## [Problem statement]
Each entry that follows is to be copied exactly, minus any pictures.

▶

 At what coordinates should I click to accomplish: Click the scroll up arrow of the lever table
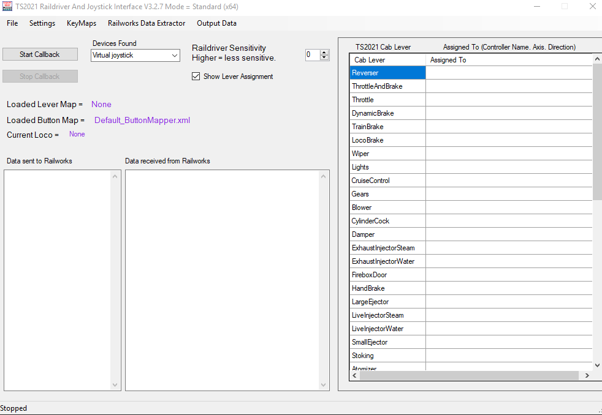(597, 59)
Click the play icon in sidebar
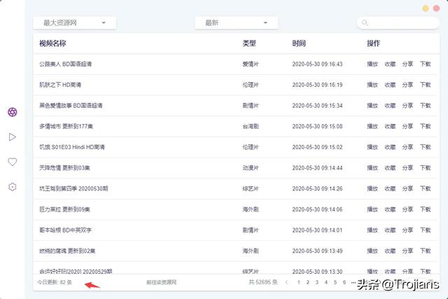This screenshot has height=299, width=448. tap(12, 137)
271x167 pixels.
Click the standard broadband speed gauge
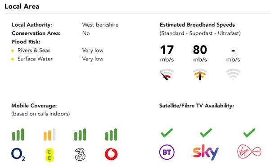(x=167, y=74)
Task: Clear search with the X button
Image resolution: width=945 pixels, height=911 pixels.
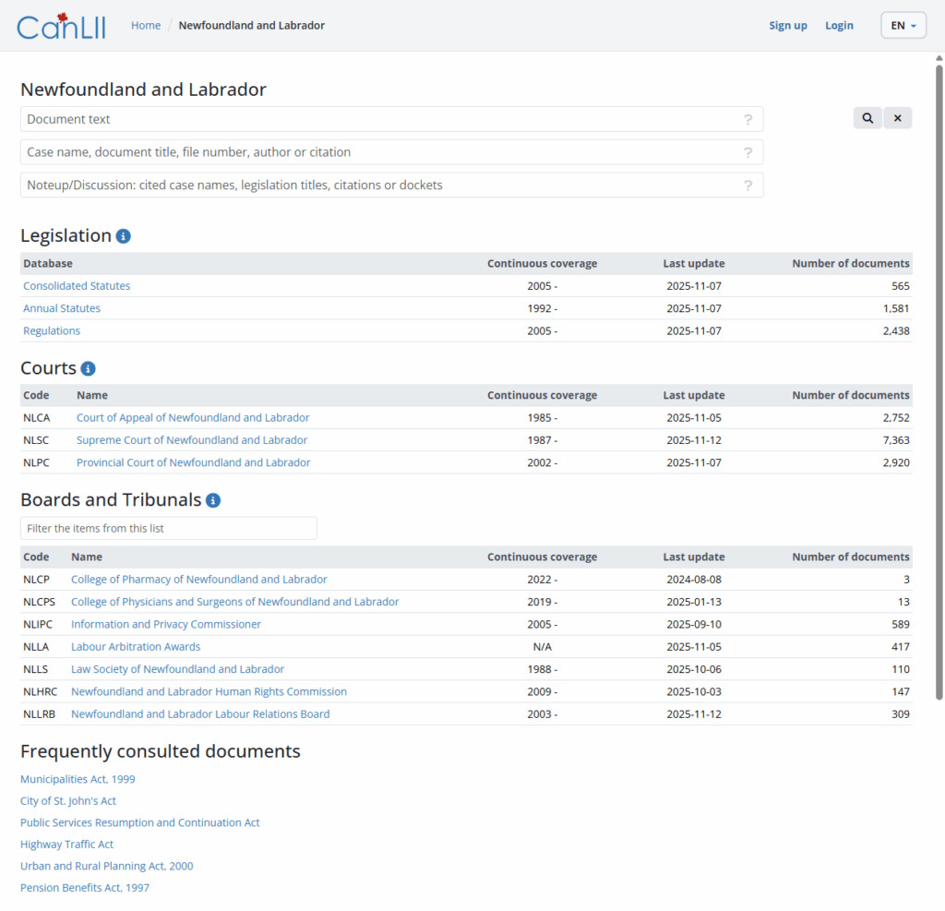Action: [x=898, y=118]
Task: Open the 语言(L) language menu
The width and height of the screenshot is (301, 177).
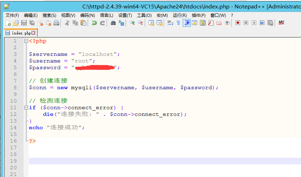Action: click(106, 15)
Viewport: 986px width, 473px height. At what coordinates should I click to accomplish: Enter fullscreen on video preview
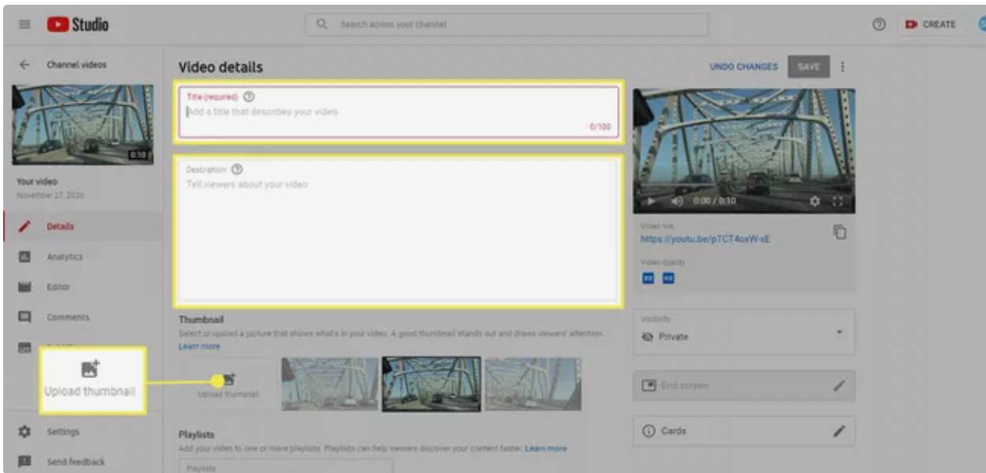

◀

## [Solution to the exercise]
 At what coordinates should I click to accomplish: Click the scroll up arrow of the lever table
(597, 59)
Click the play icon in sidebar
This screenshot has height=299, width=448. tap(12, 137)
271x167 pixels.
Click the standard broadband speed gauge
(x=167, y=74)
Task: Clear search with the X button
Image resolution: width=945 pixels, height=911 pixels.
Action: [x=898, y=118]
Task: Open the 语言(L) language menu
The width and height of the screenshot is (301, 177).
Action: click(106, 15)
Viewport: 986px width, 473px height. At what coordinates should I click to accomplish: Enter fullscreen on video preview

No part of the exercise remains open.